Afghanistan on the brink of universal poverty: UN

The United Nations Development Programme says the crisis demands urgent action [Rahmat Gul/AP Photo]

About 97 percent of Afghanistan’s population may sink below the poverty line unless the country’s political and economic crises are addressed, the United Nations has warned.

In a report released on Thursday, the United Nations Development Programme (UNDP) said that the poverty rate could increase by up to 25 percent as a result of the contraction of Afghanistan’s real gross domestic product (GDP). Half of the country is already in need of humanitarian support.

“You have a budgetary shock. You have a reserve shock. If the reserves, you know some $9bn, are to be completely frozen … then you have a trade shock. You have interruption in domestic and international trade,” Abdallah Al Dardari, UNDP’s resident representative in Afghanistan, told Al Jazeera.

“Usually in a country of this situation, the international financial institutions such as the IMF [International Monetary Fund], the World Bank, and all the bilateral and multilateral financial institutions would get together with the UN and propose an economic reform program. We know this is not going to happen,” he said.

Even before the Taliban’s rapid takeover last month, Afghanistan was heavily aid dependent, with more than a third of the country’s GDP drawn from foreign funding.

The UN is urging that the Taliban allow aid workers to do their jobs.

“Let the civil society, local community organisations, manage the [ongoing] projects. Let them implement it. We are not asking for anything. Just don’t obstruct it,” Al Dardari said.

Earlier this week, international aid agencies warned of an “impending humanitarian crisis” in Afghanistan, with medical charity Doctors Without Borders (Medecins Sans Frontieres, or MSF) saying the country’s vulnerable healthcare system was facing a “potential collapse”.

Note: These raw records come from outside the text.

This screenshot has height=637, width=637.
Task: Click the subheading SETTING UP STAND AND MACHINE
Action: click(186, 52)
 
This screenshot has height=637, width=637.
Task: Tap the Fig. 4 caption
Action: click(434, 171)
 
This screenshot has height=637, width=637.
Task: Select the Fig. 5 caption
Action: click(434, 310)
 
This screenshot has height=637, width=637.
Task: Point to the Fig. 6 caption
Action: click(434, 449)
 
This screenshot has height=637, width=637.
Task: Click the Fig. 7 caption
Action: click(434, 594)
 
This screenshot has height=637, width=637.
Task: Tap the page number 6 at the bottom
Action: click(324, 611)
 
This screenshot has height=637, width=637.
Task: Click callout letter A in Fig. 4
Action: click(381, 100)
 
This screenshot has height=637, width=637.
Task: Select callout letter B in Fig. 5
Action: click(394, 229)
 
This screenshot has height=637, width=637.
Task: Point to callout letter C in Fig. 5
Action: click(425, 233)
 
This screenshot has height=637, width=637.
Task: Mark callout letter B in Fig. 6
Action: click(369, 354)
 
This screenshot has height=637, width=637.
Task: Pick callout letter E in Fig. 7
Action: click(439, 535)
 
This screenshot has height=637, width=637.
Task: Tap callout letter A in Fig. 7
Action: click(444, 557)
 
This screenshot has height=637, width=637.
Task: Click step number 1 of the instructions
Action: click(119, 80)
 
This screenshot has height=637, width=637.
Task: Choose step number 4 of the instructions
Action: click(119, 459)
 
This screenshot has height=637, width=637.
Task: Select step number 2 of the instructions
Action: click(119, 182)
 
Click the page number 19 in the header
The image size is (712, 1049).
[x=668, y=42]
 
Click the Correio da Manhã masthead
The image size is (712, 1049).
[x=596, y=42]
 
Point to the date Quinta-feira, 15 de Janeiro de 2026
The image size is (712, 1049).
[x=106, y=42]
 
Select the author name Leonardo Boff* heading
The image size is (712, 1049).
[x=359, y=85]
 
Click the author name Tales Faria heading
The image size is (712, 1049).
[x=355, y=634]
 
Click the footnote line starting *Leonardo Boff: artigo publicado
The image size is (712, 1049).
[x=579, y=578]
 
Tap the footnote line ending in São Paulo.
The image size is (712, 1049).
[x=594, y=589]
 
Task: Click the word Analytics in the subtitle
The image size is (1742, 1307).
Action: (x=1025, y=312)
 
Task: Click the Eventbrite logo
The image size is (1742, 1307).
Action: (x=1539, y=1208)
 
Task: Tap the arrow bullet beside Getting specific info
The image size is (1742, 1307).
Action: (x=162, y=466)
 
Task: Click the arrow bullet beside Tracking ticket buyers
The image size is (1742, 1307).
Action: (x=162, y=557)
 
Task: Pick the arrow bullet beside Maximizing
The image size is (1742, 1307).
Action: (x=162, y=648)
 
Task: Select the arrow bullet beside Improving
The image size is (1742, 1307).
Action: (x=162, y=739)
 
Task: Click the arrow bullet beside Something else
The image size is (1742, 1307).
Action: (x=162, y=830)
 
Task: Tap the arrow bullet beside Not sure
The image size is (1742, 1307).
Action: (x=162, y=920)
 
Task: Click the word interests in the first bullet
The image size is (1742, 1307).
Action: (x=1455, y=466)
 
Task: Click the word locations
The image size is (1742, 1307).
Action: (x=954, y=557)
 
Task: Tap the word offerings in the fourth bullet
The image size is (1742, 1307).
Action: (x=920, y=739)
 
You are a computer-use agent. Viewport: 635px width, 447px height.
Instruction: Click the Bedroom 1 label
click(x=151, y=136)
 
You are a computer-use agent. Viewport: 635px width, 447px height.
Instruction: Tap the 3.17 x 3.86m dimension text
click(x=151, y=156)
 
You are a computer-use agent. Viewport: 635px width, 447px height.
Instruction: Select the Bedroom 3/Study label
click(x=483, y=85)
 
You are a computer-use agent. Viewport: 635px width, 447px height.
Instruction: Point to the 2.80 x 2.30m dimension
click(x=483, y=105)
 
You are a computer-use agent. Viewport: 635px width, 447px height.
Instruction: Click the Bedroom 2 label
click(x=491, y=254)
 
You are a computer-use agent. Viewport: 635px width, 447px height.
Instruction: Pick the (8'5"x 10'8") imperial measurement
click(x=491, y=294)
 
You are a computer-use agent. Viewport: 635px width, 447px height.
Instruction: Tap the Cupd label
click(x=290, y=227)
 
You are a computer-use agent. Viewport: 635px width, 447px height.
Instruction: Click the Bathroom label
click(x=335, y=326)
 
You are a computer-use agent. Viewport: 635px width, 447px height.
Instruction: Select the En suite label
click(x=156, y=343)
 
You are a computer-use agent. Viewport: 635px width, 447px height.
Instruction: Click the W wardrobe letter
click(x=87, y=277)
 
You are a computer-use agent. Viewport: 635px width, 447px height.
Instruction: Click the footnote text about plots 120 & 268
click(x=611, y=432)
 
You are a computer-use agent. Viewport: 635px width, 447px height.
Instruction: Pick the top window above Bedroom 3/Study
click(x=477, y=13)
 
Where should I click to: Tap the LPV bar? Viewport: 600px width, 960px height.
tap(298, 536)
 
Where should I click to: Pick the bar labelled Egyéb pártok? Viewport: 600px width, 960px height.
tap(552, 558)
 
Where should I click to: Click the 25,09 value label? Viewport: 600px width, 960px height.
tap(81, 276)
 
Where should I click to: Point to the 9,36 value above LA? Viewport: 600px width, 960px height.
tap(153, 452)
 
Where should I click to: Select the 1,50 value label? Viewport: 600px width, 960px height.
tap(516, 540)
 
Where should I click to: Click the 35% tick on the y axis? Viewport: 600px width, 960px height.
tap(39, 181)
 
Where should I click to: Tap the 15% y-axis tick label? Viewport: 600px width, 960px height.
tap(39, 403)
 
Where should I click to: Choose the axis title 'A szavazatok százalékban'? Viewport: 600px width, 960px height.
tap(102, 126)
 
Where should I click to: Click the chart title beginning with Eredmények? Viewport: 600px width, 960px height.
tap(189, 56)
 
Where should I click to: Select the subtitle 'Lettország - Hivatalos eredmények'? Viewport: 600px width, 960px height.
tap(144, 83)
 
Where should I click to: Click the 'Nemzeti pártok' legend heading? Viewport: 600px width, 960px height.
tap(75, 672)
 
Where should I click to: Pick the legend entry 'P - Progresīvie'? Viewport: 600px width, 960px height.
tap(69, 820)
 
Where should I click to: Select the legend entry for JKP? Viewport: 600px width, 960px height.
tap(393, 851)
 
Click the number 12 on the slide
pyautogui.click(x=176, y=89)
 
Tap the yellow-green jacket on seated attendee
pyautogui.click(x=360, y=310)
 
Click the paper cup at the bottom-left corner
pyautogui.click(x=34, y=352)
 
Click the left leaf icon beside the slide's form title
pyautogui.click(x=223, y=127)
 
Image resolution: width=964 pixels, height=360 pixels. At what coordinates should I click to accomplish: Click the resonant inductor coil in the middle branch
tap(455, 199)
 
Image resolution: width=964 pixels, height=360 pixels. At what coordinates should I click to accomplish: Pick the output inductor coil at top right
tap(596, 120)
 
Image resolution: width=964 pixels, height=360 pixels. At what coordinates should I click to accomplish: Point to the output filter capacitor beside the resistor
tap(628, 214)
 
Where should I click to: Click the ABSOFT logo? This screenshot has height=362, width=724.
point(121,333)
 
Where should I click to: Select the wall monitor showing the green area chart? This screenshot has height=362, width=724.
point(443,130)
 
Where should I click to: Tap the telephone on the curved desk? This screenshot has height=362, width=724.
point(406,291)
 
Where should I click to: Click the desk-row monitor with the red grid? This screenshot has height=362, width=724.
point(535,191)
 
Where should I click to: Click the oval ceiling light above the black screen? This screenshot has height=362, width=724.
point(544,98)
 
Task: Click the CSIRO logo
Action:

The UN has warned that 18 million people in Afghanistan are facing a humanitarian disaster and the crises will be many and multipronged.

“There would be multiple crises: internal displacement, migration, people fleeing the country, people joining illicit businesses,” Al Dardari told Al Jazeera. “I think the opium trade will flourish, much more than it is today – simply because there is no other jobs. Domestic violence will increase, too. Our duty is to step in now.”

The UN appealed for almost $200m in extra funding for life-saving aid in Afghanistan after the Taliban’s seizure of power resulted in the exodus of aid workers and subsequent funding cuts.

According to the report, a combination of factors could cause Afghanistan’s baseline poverty rate, now at 72 percent, to balloon.

The factors include a prolonged drought, the COVID-19 pandemic, and an upheaval caused by the current political transition.

In response, the UNDP proposed a package of interventions, including essential services and basic income, aimed to support close to nine million vulnerable people, especially women and girls.